PASSAGE TO READ
▬▬▬▬▬▬▬▬▬▬

Farm Visit: Briarwood Cattle Farm, LLC & Briarwood Custom Meats Butcher Shop

In the rolling fields of North Carolina, where cattle graze under open skies and community remains at the heart of every decision, farmer and veteran Marvin Frink has built something extraordinary, a blueprint for resilience and food sovereignty.

Frink’s journey began with a vision: to establish his own slaughterhouse, a full-circle operation that would keep local food production and profits in the hands of small farmers. When that dream appeared financially out of reach, he did what many great farmers do: he pivoted. Today, Briarwood Custom Meats stands as a model of adaptation, innovation, and deep-rooted community care.

Rather than abandon the idea of full-scale processing, Frink developed a mini processing facility that bridges the gap between slaughter and retail. He sends his cattle to Piedmont Custom Meats for slaughter, receives the carcasses whole, and transforms them into a full suite of beef products. His offerings range from classic cuts to culturally significant selections like oxtail, cow liver, and beef fat.

“We sell our products via culture,” Frink explains, describing how his shop caters to the unique culinary traditions of his community, which include Caribbean cow foot soups to ancestral recipes calling for the most overlooked parts of the animal. His approach is not just about selling meat; it’s about honoring heritage and meeting people where they are.

Frink’s commitment to zero waste runs deep. Every carcass that returns from the slaughterhouse is used to its fullest potential. He and his wife, Tanisha, have developed an array of value-added products like chow chow, pickles, hot sauces, spice blends, all created in-house, each representing ingenuity and resourcefulness.

One of his most meaningful innovations is the “Cowboy Blend,” or what he also calls the “Ancestral Blend.” This ground beef mix incorporates nutrient-rich organs like heart and liver, allowing customers to benefit from their high protein and mineral content while enjoying the familiar flavor of ground beef. It’s a blend born of both health awareness and reverence for the animal’s life.

“Seeing a calf born, hit the ground, and then go to slaughter — that’s very emotional for me,” Frink says. “That’s why it’s important to use every part of the animal.”

This philosophy of stewardship, education, and community extends well beyond the butcher’s counter. Briarwood is designed to sustain its neighbors even when systems fail. The facility runs on dual 400-amp generators, ensuring that in the event of power loss, Frink can still refrigerate, grind, and smoke meat to keep food accessible to his community.

▬▬▬▬▬▬▬▬▬▬

ENTRIES SHOWN
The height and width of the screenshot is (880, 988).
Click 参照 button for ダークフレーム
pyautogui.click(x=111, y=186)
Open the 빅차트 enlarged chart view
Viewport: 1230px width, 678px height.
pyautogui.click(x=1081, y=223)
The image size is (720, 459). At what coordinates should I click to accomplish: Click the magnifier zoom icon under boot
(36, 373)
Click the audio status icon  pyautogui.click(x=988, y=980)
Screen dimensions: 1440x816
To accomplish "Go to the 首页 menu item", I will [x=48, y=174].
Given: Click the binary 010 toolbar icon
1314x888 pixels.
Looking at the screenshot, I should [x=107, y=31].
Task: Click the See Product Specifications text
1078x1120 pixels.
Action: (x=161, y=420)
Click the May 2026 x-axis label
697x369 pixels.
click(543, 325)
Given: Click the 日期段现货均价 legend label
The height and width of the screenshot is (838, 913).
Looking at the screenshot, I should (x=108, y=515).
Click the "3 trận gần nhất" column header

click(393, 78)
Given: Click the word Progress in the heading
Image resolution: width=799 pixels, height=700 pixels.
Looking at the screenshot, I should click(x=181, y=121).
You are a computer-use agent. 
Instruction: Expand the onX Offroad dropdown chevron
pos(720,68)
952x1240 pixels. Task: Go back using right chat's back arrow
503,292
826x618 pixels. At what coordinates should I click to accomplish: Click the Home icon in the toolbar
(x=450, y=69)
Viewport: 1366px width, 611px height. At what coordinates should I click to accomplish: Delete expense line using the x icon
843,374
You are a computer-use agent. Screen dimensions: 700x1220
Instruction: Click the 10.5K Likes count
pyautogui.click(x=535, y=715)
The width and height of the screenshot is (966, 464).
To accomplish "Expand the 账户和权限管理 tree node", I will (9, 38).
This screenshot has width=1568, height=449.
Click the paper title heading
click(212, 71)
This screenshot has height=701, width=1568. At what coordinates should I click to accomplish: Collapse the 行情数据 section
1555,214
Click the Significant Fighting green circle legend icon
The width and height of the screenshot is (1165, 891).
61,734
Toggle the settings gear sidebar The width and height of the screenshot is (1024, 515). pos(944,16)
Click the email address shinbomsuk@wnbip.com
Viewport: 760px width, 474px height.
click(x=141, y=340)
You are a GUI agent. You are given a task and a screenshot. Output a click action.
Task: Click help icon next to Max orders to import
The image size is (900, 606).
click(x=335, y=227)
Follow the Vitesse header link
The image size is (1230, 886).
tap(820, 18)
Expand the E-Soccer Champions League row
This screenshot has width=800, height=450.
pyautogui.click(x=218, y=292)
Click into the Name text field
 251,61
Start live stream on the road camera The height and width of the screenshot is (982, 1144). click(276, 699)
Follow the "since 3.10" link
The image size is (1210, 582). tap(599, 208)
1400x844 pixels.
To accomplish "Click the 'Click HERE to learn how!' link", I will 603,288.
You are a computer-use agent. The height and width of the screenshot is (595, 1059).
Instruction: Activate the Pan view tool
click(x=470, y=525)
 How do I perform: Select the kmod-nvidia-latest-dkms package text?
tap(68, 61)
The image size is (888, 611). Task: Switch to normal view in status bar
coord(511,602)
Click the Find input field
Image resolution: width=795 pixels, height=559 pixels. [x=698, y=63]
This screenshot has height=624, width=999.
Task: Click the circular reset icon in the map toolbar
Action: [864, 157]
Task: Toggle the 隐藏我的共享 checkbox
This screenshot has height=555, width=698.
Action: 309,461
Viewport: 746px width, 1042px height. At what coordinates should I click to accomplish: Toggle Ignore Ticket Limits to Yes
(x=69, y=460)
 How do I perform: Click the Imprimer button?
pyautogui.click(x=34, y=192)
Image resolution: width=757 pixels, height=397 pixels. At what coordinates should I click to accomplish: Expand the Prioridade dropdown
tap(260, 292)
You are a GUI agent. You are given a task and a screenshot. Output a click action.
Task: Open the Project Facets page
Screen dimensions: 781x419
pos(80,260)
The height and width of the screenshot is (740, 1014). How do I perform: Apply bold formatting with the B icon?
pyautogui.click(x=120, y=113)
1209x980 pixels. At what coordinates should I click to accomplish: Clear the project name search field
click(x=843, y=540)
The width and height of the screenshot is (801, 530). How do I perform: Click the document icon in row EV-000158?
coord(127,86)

▬▬▬▬▬▬▬▬▬▬

EXERCISE TASKS
**A)** In the farm visit article, where does Frink send his cattle for slaughter?
**B)** Quote the farm visit article word for word, everything from "Frink’s journey began" down to "deep-rooted community care.".

RESULTS OF THE EXERCISE
**A)** Piedmont Custom Meats

**B)**
Frink’s journey began with a vision: to establish his own slaughterhouse, a full-circle operation that would keep local food production and profits in the hands of small farmers. When that dream appeared financially out of reach, he did what many great farmers do: he pivoted. Today, Briarwood Custom Meats stands as a model of adaptation, innovation, and deep-rooted community care.